Exercise prompt
The exercise asks you to copy every line below in which "will" appears.

Information
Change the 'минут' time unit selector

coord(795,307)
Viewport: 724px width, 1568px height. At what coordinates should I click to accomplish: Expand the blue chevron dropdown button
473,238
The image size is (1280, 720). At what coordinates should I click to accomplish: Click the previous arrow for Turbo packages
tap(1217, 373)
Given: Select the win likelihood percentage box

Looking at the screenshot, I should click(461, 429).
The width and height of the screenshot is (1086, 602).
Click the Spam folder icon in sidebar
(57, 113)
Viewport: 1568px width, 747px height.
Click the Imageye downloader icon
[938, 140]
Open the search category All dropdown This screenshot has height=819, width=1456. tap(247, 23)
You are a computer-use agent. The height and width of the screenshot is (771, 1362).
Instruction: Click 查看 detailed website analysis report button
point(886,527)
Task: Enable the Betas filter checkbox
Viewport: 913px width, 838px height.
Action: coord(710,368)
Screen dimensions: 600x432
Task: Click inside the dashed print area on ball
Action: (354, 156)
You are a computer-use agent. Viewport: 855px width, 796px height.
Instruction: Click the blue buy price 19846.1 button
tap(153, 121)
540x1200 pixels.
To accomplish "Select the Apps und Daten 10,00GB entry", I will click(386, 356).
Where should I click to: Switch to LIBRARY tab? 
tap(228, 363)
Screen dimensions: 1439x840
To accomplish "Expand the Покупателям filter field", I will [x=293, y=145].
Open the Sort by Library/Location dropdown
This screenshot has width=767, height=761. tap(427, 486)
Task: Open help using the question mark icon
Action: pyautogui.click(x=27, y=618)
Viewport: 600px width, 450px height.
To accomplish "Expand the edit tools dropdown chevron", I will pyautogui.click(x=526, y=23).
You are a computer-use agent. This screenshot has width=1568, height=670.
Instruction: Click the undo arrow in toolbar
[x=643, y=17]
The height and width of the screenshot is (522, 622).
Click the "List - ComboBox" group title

Result of this task
To accomplish "Select the Apps und Daten 10,00GB entry", I will click(386, 356).
To accomplish "Expand the Покупателям filter field", I will [x=293, y=145].
To accomplish "Expand the edit tools dropdown chevron", I will pyautogui.click(x=526, y=23).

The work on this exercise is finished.